This article showed up in one of my social media feeds: http://www.ebony.com/wellness-empowerment/depression-and-the-black-superwoman-syndrome
I had been thinking about writing something regarding the way I pretend to be a functional human being. I wake up with pain of some sort every day on top of the depression (or alongside or whatever). Then I manage to get out of bed and do stuff. Nearly every day. To the extent that my partner frequently doesn’t realize just how non-functional I really am/feel. At my follow up with my doc, I’m going to ask her to do a thorough diagnosis of my arthritis and to discuss better pain management. My initial diagnosis a decade ago came with no discussion about how to manage it. Just a “yep, you have arthritis”. So I’ve mostly been using NSAIDS which is a concern with my recent decrease of kidney function.

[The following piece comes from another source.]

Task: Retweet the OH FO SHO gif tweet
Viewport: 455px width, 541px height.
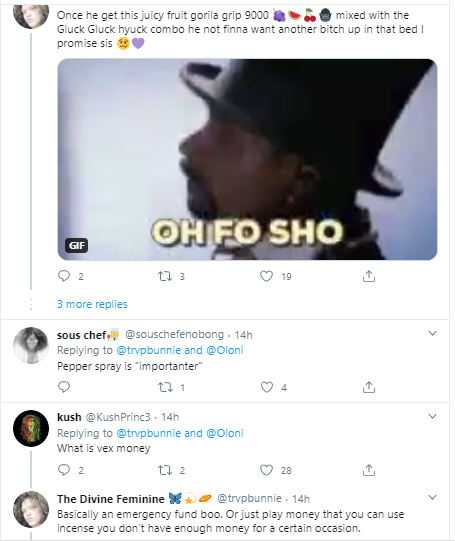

So, it was incredibly difficult for me to start opening up about my struggles. My struggle with my depression, my struggle with my pain, my struggle with functioning at all. I spent a good deal of 2013 in bed.
Last year around this time, I took the step of getting a therapy appointment and then actually showing up for it. Thank goodness for therapists with online appointment requests! Making a phone call would have been too much. Phone calls fall squarely under social anxiety for me. I find them incredibly difficult at the best of times. A year ago, they were nearly impossible for me.
Some months after starting therapy, I started writing about depression on social media and the positive feedback I received was just amazing. Opening up was a huge step in helping myself and apparently, helping others.
The stigma around mental health in the black community is awful. I am here to say mental illness is not a moral failing. It is a health issue. There are resources out there to provide support, assistance and a path to wellness. There should be no shame in having a mental illness nor in seeking help.